Елена Гальцова (Москва)«Откуда у хлопца испанская грусть?»
«Свое» и «чужое» в советских очерках об Испании 1930-х годов
I. «Свое» и «чужое» в советских путевых очерках. Предмет изучения и постановка вопроса
В 1926 году, за десять лет до того, когда разразившаяся в Испании Гражданская война оказалась в центре внимания мировой общественности, поэт Михаил Светлов написал, пожалуй, самое известное советское стихотворение об Испании «Гренада», цитата из которого послужила заглавием для настоящего исследования. Во время Гражданской войны это стихотворение расценивалось как удивительное прозрение, оно было положено на музыку и стало своего рода гимном советских воинов в Испании. Да и сегодня многие связывают его с испанской Гражданской войной, хотя речь в нем идет об украинском красноармейце времен Гражданской войны в России, охваченном необъяснимой страстью к испанской провинции Гранада:
Мы ехали шагом,
Мы мчались в боях,
И «Яблочко»-песню
Держали в зубах.
[…]
Но песню иную
О дальней земле
Возил мой приятель
С собою в седле.
Он пел, озирая
Родные края:
«Гренада, Гренада,
Гренада моя!»
Он песенку эту
Твердил наизусть…
Откуда у хлопца
Испанская грусть?[691]
Мотив открытия чего-то чужого в собственной личности и влечения к этому чужому — в данном случае к «прекрасной иностранке»[692] по имени Гранада — приводит стихотворение Светлова в соприкосновение с жанром путевых записок.

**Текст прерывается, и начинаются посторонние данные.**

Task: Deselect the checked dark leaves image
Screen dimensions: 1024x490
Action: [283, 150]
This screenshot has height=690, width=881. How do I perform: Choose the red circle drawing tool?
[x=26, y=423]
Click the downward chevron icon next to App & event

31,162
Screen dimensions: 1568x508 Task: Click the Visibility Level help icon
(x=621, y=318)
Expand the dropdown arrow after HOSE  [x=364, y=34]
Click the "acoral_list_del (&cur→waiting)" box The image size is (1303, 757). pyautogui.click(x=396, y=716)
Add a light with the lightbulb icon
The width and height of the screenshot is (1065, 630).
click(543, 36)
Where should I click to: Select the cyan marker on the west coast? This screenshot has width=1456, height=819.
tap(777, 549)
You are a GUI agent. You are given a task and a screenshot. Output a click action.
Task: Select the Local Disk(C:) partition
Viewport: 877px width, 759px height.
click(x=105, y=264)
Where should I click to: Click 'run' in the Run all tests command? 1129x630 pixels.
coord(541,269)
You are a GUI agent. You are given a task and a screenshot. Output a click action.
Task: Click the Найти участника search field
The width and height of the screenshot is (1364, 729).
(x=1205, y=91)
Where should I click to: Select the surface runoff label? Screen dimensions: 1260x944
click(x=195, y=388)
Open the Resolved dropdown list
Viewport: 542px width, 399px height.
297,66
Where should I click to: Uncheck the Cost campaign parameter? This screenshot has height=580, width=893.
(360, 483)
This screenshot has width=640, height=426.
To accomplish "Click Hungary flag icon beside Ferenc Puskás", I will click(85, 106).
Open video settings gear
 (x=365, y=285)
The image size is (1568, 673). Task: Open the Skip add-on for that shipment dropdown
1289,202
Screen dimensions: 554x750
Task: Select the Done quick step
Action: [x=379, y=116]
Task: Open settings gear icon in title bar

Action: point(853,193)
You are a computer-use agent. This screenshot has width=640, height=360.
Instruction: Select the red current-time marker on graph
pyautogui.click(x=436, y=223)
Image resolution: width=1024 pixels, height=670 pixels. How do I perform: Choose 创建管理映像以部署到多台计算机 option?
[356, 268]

Стремление к «другому», которое, кажется, образует недостающую или утерянную часть «своего»[693], побуждает субъекта рваться на чужбину и является исходной точкой и лейтмотивом многих травелогов, предметом которых остаются добровольные путешествия[694]. Человек отправляется в путешествие на чужбину и пытается описать ее в тексте. Тем, что он ее описывает, то есть организует согласно определенным, ему свойственным структурам, он (снова) присваивает ее. В дороге путешественник постоянно захвачен поиском того, чего у него нет на родине: познания, или искупления, или потерянного рая, «то есть некоего рода обогащения, которое кажущийся замкнутым круг выезда и возвращения на родину действительно размыкает и увеличивает до растущей спирали»[695]. С другой стороны, речь идет и о том, чтобы найти свое место на чужбине, войти в ситуацию и вновь обрести себя в ней в новом культурном контексте, — то есть о самоутверждении субъекта, которое может состояться или же нет[696]. Тем самым в тексте, описывающем путешествие, обнаруживается движение, идущее в двух направлениях: «чужое» привносится внутрь, а «свое» распространяется наружу.